*** Opening of SOURCE DATA ***

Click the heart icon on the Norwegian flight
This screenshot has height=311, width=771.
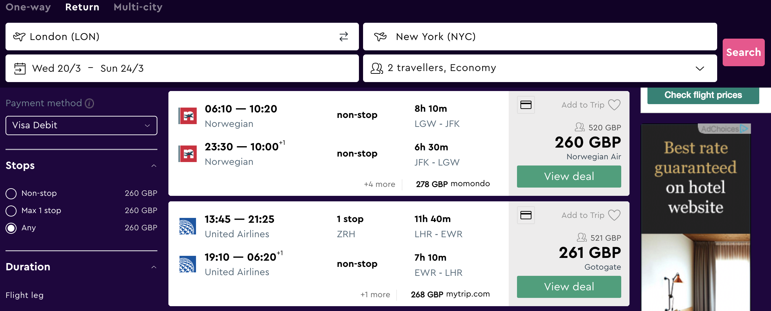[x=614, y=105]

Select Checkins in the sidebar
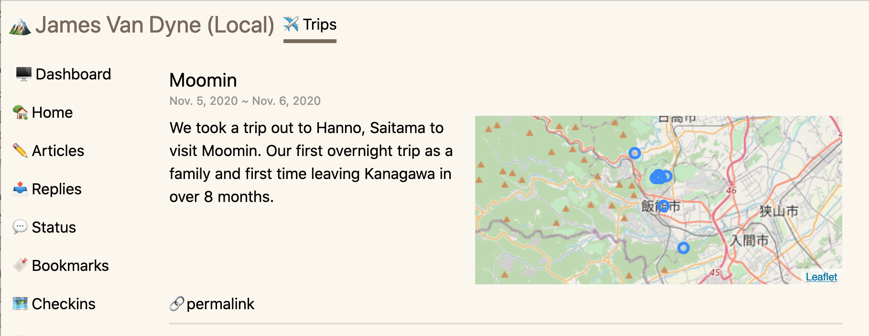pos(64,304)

*** Close of SOURCE DATA ***

• YOUR OBJECTIVE
Copy the data verbatim, skipping any image it holds.

• RESPONSE AREA
Click the heart icon on the Norwegian flight
This screenshot has height=311, width=771.
[x=614, y=105]

Select Checkins in the sidebar
pos(64,304)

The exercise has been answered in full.